Applying this same polarization-resolved SHG technique to image human lung tissues [Eq. (1)], we obtained pitch angles (Fig. 5) of 48.25 and 48.2 for normal and IPF, respectively, suggesting there is no measurable collagen isoform change in IPF. This could occur as there is no significant increase in Col III or it is not identifiable due to the spatial heterogeneity in IPF.

Fig. 5

Linear polarization analysis of normal (blue) and IPF (red) tissues. (a) The reconstructed pixel-based response; (b) the extracted pitch angles. The data were similar to each other, inconsistent with an increase in Col III abundance in IPF.

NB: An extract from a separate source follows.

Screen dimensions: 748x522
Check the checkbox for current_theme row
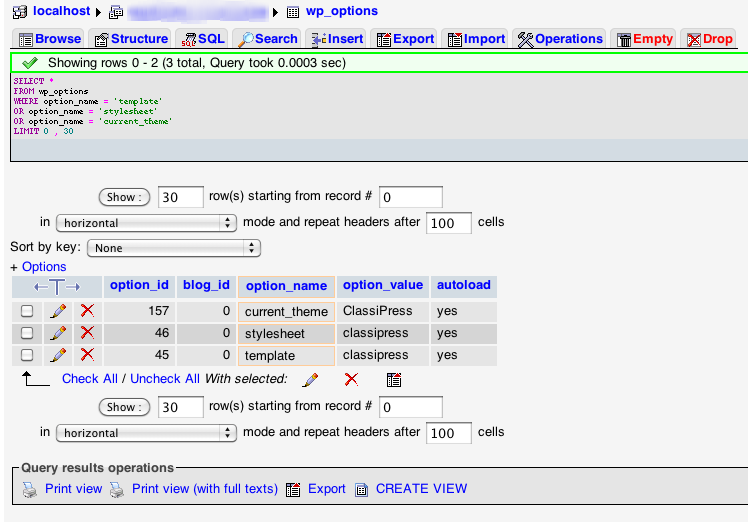[x=27, y=311]
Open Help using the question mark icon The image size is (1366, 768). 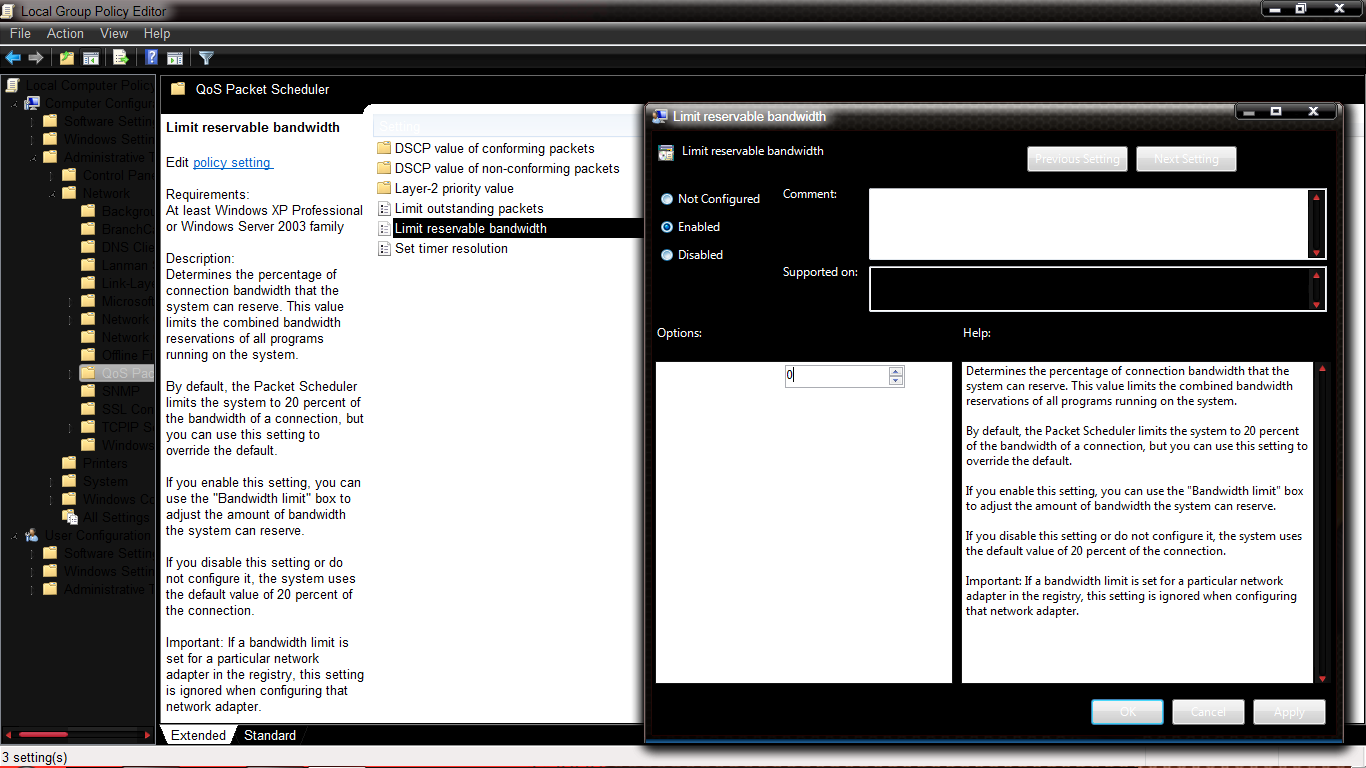(152, 57)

We further analyzed the helical properties of normal and IPF tissues via the SHG-CD protocol as described previously [Eq. (2)].⁵ Representative SHG-CD images are shown in Fig. 6(a) for both normal and IPF, where red and blue correspond to the sign of the response and corresponds to the polarity of the fiber and the magnitude arises from the alignment of the triple helices within the focal volume.⁵ The response is calculated using the absolute value [Eq. (2)]; we found the average SHG-CD was significantly higher (almost two-fold) in normal versus IPF [Fig. 6(b)]. This decreased chirality in IPF suggests either improper collagen fibril formation or changes in crosslinking. In principle, this would also be consistent with an increase in Col III; however, that is not consistent with the pitch angle analysis (Fig. 5).

Fig. 6

(a), (b) Normalized SHG-CD data of cleared normal (blue) and IPF (red) lung tissues measured at 780-nm excitation wavelength. (a) The red and blue correspond to positive and negative SHG-CD values, respectively, which are determined by the fiber polarity. (b) Standard error bars are shown. Number of unique images were 134 and 121 for IPF and normal, respectively. $\text{Field size}=85\times 85\mu \mathrm{m}$. Note: **** represents $p<0.00001$.